Chicago could be the "second" city in a new way: It may become the second major burg to institute congestion pricing — if transit advocates get their way.
Just six weeks after Chicago Mayor Lori Lightfoot was inaugurated, Illinois transportation and public policy experts sent a letter last week urging the new administration to impose surcharges on Chicago roadways to reduce congestion, curb car emissions, and raise revenue for the city.
"Transportation is now the number one cause of emissions in our nation, as well as in Illinois where more than half of carbon emissions from transportation come from the Chicago area,” stated the letter, composed by the Active Transportation Alliance, the Metropolitan Planning Council, the Center for Neighborhood Technology, the Shared Mobility Center, and other institutions.
The groups encouraged Mayor Lightfoot to adopt a program that accounts for all types of vehicles including trucks, buses and ride share vehicles, while setting different rates depending on when and where they're on the road.
For instance, motorists making trips by themselves in parts of Chicago where there's ample transit would pay a higher rush hour fee than drivers who carpool with others in places where there aren't as many transit options. And those in low-income neighborhoods could be exempted or have a significantly lower fee.
Lightfoot's transition team has been open to new ways of raising revenue for transportation such as congestion pricing and a new surcharge for taxis entering the Loop, which is what Windy City locals call the area encircled by multiple elevated subway lines in Chicago's downtown business district. Her office said it would reach out to neighborhood groups, community leaders, and transit experts for an equitable solution.
“Mayor Lightfoot is committed to building a comprehensive and reliable transportation system that alleviates congestion, equitably serves Chicago’s residents and moves our city forward,” according to a statement sent to the Chicago Tribune.

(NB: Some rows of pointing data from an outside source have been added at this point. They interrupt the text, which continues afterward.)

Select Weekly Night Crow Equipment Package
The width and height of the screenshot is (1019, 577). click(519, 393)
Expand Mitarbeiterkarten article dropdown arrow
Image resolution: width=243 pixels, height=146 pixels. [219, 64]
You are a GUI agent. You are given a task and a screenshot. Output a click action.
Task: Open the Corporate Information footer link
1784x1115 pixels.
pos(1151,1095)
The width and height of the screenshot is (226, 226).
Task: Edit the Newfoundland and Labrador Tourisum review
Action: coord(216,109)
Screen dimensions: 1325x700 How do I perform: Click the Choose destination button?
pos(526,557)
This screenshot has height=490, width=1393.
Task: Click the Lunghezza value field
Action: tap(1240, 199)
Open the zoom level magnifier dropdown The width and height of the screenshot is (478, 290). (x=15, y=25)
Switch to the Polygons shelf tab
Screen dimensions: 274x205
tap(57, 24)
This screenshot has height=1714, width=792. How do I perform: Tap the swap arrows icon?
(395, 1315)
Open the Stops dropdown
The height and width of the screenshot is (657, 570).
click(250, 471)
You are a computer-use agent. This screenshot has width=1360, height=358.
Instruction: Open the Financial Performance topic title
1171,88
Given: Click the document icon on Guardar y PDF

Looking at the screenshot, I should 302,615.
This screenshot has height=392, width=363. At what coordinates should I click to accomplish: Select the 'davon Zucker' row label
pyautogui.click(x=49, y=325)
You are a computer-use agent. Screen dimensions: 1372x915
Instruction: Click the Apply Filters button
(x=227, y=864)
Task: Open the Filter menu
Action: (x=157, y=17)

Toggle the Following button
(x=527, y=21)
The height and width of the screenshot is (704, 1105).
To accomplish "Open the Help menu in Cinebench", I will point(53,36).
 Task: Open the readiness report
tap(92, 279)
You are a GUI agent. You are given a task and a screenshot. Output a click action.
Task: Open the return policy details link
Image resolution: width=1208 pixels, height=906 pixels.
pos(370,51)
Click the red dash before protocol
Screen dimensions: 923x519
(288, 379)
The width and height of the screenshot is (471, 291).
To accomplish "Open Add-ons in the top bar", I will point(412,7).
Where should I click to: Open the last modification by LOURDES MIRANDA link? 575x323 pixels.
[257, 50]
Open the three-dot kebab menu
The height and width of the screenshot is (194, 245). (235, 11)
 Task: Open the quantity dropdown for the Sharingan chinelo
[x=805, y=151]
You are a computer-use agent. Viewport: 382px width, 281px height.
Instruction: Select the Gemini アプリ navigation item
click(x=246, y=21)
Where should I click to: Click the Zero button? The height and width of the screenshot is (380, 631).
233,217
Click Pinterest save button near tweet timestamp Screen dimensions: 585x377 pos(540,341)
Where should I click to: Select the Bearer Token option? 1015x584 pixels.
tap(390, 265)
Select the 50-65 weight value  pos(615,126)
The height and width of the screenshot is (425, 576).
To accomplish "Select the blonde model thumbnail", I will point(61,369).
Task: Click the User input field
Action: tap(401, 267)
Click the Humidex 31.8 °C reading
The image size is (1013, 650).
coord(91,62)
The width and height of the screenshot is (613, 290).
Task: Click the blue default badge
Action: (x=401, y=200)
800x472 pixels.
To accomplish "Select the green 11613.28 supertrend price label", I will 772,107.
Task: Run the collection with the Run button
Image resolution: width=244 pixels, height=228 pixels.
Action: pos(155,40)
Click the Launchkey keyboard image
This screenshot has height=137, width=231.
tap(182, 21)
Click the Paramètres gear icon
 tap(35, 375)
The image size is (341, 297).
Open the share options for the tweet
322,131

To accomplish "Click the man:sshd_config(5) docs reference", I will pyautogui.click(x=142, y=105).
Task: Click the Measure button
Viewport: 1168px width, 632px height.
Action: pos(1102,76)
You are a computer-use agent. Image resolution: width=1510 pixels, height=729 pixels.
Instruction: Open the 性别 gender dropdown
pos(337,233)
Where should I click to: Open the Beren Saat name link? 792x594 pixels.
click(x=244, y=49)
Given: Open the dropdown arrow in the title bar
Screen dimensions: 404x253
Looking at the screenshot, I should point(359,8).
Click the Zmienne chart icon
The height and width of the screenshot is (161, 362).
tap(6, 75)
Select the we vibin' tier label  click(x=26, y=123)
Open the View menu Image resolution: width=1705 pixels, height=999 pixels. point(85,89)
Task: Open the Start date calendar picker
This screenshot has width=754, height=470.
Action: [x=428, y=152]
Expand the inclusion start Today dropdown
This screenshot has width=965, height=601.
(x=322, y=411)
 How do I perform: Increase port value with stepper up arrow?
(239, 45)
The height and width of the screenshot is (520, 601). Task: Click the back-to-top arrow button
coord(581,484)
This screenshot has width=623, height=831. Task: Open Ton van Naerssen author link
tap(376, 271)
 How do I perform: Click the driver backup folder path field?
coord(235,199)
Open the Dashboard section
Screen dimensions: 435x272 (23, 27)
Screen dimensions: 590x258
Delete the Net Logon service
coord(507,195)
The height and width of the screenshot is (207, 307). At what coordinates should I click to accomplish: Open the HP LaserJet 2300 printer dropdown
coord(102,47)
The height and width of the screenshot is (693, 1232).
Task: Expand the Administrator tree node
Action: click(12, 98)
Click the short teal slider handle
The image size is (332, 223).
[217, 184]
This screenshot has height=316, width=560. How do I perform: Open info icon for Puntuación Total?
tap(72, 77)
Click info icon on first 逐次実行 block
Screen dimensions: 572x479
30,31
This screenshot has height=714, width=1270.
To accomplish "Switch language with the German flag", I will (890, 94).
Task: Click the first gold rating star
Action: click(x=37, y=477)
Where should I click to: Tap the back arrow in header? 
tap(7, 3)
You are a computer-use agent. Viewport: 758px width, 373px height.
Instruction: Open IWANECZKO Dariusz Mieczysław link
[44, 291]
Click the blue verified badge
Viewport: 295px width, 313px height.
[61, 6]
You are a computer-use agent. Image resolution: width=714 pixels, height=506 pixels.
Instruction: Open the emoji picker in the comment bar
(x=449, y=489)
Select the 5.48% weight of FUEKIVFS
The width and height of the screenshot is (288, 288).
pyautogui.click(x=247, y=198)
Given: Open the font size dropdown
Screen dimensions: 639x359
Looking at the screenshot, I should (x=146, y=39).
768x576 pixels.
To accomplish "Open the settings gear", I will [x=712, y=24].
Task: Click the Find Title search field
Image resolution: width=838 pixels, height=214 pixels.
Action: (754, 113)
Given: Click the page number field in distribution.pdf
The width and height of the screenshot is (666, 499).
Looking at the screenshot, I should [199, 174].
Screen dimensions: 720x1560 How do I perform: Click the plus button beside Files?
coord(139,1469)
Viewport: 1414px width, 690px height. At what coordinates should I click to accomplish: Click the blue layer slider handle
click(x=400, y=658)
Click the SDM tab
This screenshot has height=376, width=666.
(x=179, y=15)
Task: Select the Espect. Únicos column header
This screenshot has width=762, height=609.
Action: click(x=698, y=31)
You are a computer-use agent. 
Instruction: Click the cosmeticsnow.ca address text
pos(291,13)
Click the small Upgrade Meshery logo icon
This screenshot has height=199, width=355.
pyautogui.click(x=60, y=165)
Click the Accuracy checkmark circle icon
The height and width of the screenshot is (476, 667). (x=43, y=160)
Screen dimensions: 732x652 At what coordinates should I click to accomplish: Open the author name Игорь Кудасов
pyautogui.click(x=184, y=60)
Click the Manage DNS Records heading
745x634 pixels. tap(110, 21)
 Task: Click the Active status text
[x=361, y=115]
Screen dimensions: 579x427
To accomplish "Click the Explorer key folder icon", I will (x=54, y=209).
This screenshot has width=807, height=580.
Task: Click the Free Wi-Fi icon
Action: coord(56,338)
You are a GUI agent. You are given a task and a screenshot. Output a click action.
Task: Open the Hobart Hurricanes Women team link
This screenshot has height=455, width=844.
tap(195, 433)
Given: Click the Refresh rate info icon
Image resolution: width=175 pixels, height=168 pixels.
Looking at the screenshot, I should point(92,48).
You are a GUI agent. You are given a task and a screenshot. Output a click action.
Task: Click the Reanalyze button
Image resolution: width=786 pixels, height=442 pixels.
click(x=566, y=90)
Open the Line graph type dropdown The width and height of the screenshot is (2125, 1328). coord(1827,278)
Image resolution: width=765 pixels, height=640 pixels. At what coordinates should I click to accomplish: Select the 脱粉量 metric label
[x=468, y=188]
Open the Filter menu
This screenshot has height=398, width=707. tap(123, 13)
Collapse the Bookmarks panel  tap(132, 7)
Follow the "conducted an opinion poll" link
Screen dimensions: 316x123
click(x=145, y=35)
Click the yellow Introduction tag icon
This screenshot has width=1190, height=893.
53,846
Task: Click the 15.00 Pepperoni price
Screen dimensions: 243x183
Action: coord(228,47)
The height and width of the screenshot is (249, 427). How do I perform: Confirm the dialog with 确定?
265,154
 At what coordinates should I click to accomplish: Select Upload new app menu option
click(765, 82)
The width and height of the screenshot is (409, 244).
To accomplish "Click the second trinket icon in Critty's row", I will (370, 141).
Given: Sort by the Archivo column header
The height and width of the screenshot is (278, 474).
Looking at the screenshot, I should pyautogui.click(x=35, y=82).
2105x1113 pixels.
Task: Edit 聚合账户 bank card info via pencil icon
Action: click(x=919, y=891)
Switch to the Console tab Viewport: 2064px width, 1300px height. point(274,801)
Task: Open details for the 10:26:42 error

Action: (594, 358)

The letter also urged the mayor to change the ride-share tax in order to encourage passengers to take more pooled trips and to set aside any revenue raised from those fees to enhancing public transit and bike infrastructure. Chicago has a 72-cent-per-ride fee for ride shares which goes to the Chicago Transit Authority.
But the letter did not offer a range of fees for drivers or spell out how and where a congestion pricing system would eventually be installed. Transit experts suggested the Lightfoot administration further examine the idea.
Any congestion plan in Chicago would be enormously complicated.
Advocates in New York spent more than a decade wrangling state lawmakers and three gubernatorial administrations to approve a plan to toll vehicles entering Manhattan below Central Park — but it finally passed in this session and will go into effect on Jan. 1, 2021.
Chicago will need to decide whether the primary goal of the plan is to raise revenue or to reduce traffic — and then where to install the toll barriers it so that congestion pricing achieves its maximum intended effect, experts say. Almost half of Chicago's ride-share rides took place in the city's wealthy neighborhoods including the Loop, Lakeview, West Town and parts of the North Side, according to a Tribune analysis.
"It would probably be easier if you confined it to the Loop because there’s still limited types of entry and exits," Northern Illinois University professor Michael Peddle told WBEZ. "Whether you want to exempt people who live in the Loop, or people who live in the city of Chicago, that’s another issue. Do you want to tax or put a congestion fee on delivery trucks? What do you want to do about public transit fares?"